One of the things that makes this book stand out for me is the attention to detail, as I mentioned before. And that applies to more than just the locations. It feels like Stephanie’s symbols are something that Sanders has thought about and maybe even mapped out. The way the magic—pardon me, I mean science—works is only hinted at, but it comes across as a fully developed idea. It never occurs to me to question the idea of someone going for their Ph.D. in symbol theory—aka magic, because it’s just so obvious that there needs to be.

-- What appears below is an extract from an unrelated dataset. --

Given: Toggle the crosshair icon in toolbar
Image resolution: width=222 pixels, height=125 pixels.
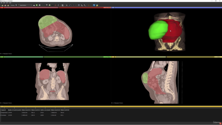Looking at the screenshot, I should pyautogui.click(x=89, y=5).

World building is often a place where fantasy novels fall down. The authors assume that their magic systems don’t need to make sense, or they can put in any type of creature at any point with no explanation. Sanders doesn’t do that. There are rules to this world, just like ours, and it’s clear that physics, while it allows for “magic,” still applies in the sense that we expect it to.
Magic Isn’t All There Is
But there’s more than just magic in this world, and that adds to the interest too. It’s clear that there is lycanthropy, and that “the authorities” are aware of it. But it’s not just a slap up of a werewolf (or werebear) and done with it. No, we get the full experience of a man turning into a bear and then getting crammed in a minivan. Did it ever occur to you that a minivan with a giant Kodiac bear inside might not corner too well? Until this novel I had never thought of that either.
But Stealing Symbols & Souls Isn’t Perfect
No book is ever perfect, and there were some jarring points in the story. The most jarring for me was in the final battle. The bad guy came across almost too evil. And definitely crazy, but that was probably intentional.
But the biggest flaw in this book is that it’s the only one out there. I want to know about Stephanie Blackraven? What’s up with her uncle? Is he a spook? Is Tom a good guy? And is Tony going to be okay as a wolf? What about the goddess? And most importantly, is Bruce going to be able to get his doctorate now that their lab has been destroyed?
I hope that D.T. Sanders is not spending his spare time doing anything but writing a sequel, and preferably about fifty sequels. I’m sure Sanders has nothing better to do.